◇ App Dev/2026-07-03Intermediate

Adding Read-Aloud to a Rork Max App: AVSpeechSynthesizer Voice Selection and Live Word Highlighting

An implementation memo on adding read-aloud to a native Swift app generated by Rork Max — covering AVSpeechSynthesizer voice selection, highlighting the word being spoken, audio session design, and the pitfalls that bite specifically with Japanese text.

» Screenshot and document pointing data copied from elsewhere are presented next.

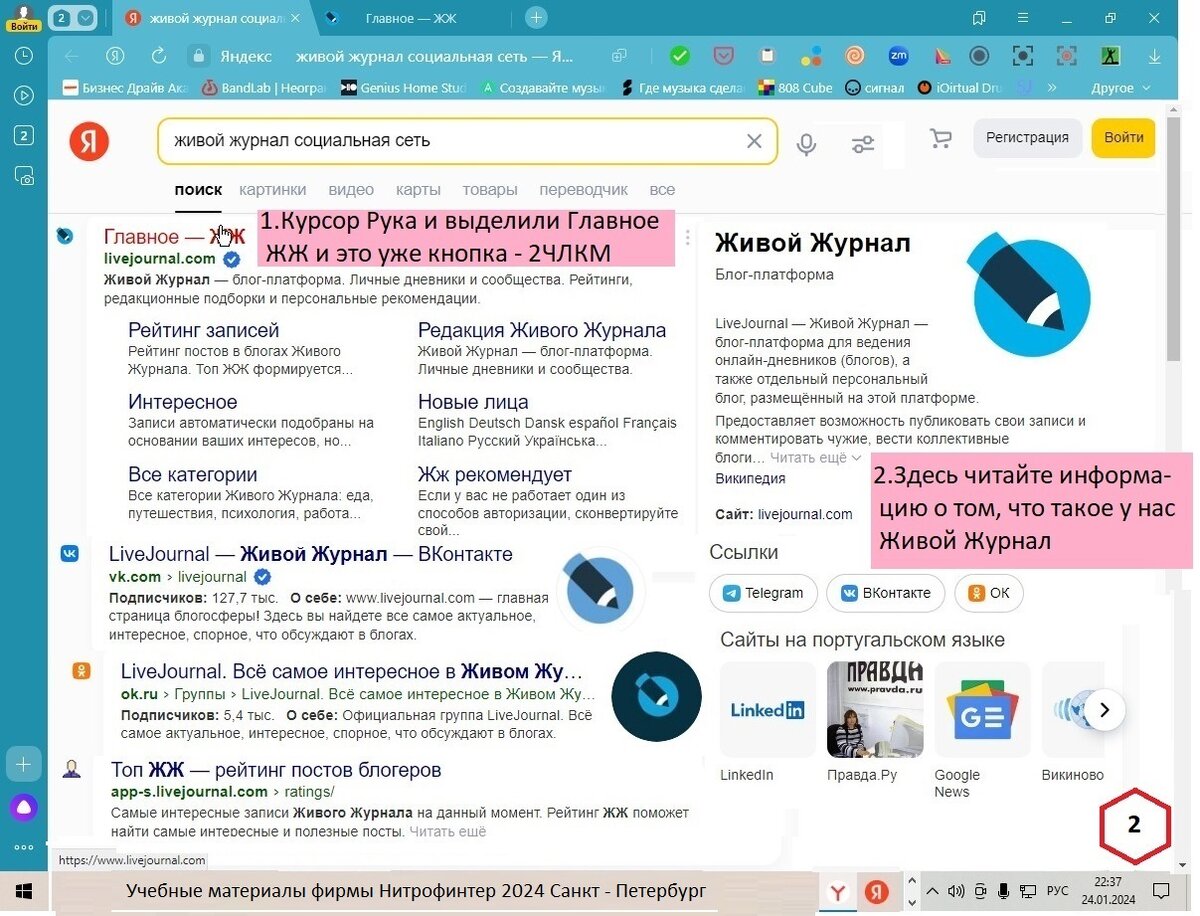Image resolution: width=1200 pixels, height=916 pixels.
Task: Open Alice assistant icon in left sidebar
Action: 24,807
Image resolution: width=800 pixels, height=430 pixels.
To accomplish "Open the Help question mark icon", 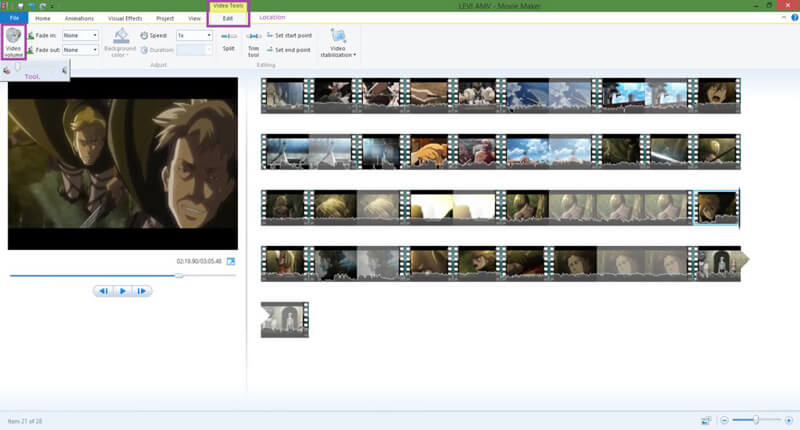I will [x=794, y=17].
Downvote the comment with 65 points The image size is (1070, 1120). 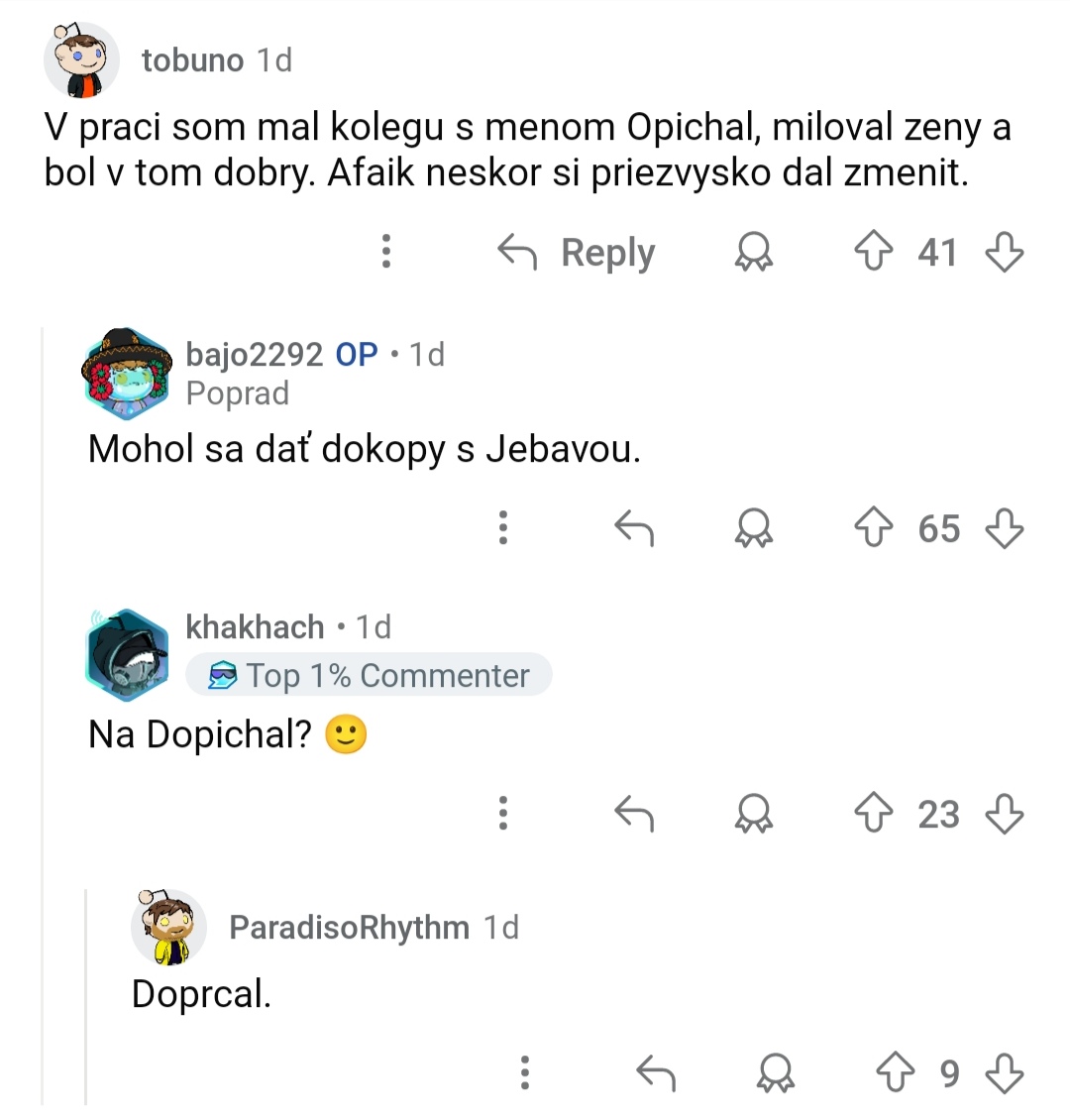pos(1004,528)
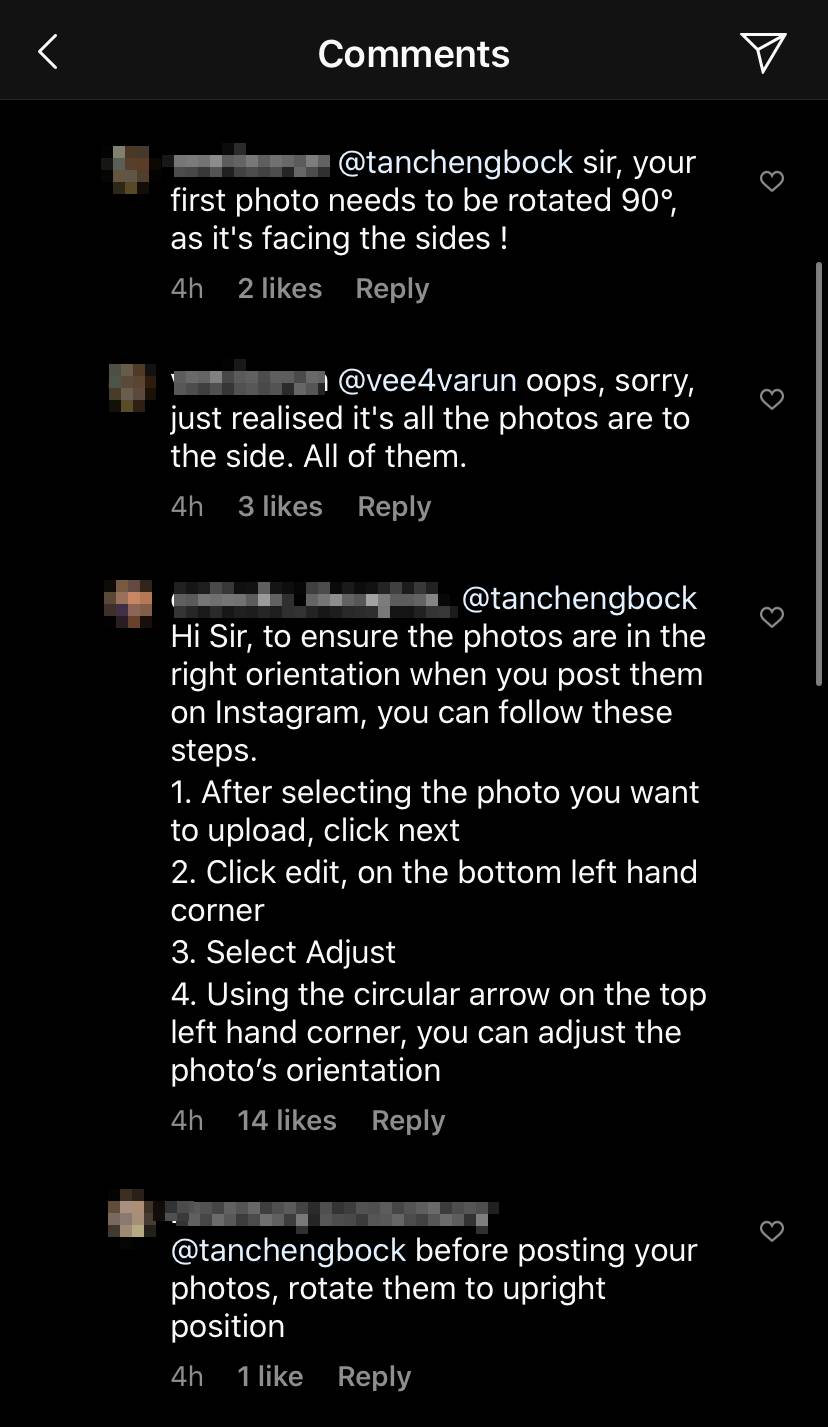This screenshot has width=828, height=1427.
Task: Tap @tanchengbock mention in first comment
Action: [456, 163]
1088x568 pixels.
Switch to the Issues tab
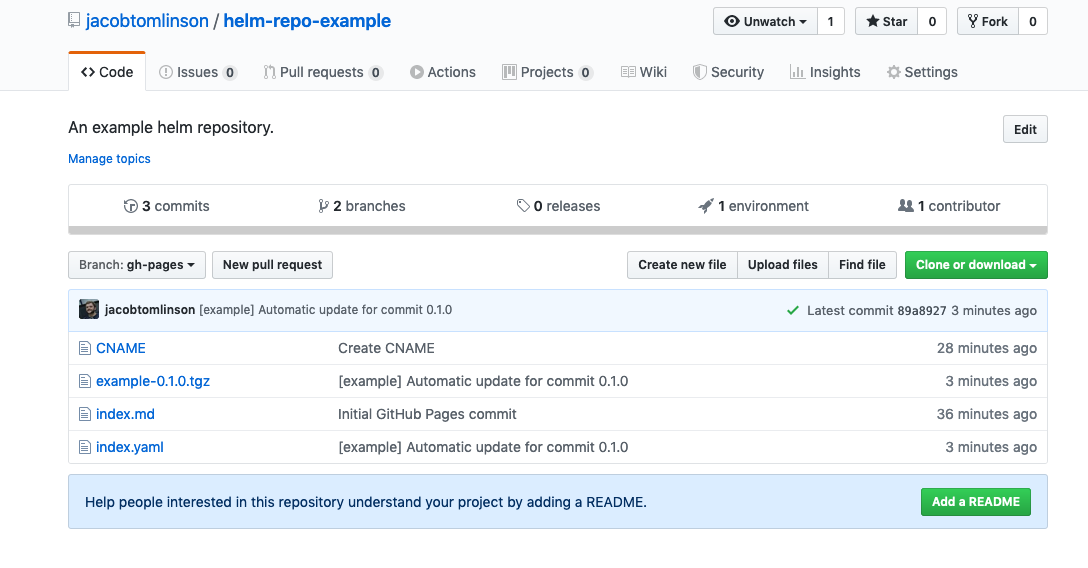(197, 72)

Rork Max²⁰⁹ AVSpeechSynthesizer Read Aloud Accessibility³ SwiftUI⁶⁰

✦ Premium Article

When someone asked me to add read-aloud to a reading app, I assumed it would be a few lines. As an indie developer I tend to underestimate these small features. Hand text to AVSpeechSynthesizer and it talks — that part is true. But on a real device the small complaints piled up fast: the voice sounded muffled, you couldn't tell where on screen it was reading, and background music cut out abruptly. Making it speak is trivial; making it something you actually enjoy listening to takes several deliberate design choices.

Here I've written down, in the order I actually touched them, the steps for wiring read-aloud into the native Swift apps Rork Max produces. We start from the smallest working version, then move to choosing a voice, highlighting the word being spoken, tuning the audio session, and finally the things that tripped me up specifically in Japanese.

Make it speak — but keep the synthesizer alive

This is the minimal version. There's exactly one landmine every beginner hits: if you create AVSpeechSynthesizer as a local variable, it gets deallocated before it finishes speaking and you get silence. The rule is to hold it outside the view, inside an object that survives — a stored property.

import AVFoundation
import SwiftUI
 
@MainActor
final class Reader: ObservableObject {
    // ❌ A local variable inside a func is released before it speaks -> silence
    // ✅ Keep it as a stored property
    private let synth = AVSpeechSynthesizer()
 
    func speak(_ text: String) {
        let utterance = AVSpeechUtterance(string: text)
        utterance.rate = AVSpeechUtteranceDefaultSpeechRate  // ~0.5
        utterance.pitchMultiplier = 1.0
        utterance.postUtteranceDelay = 0.2
        synth.speak(utterance)  // enqueued and read in order
    }
 
    func stop() {
        synth.stopSpeaking(at: .immediate)
    }
}

speak(_:) enqueues rather than plays immediately. Call it repeatedly and utterances are read in order, so to "interrupt the current one and read the next," call stopSpeaking(at:) first. .immediate stops right away; .word finishes the current word before stopping. When the user taps the next sentence, .immediate felt right; for a pause button, pauseSpeaking(at: .word) was the natural choice.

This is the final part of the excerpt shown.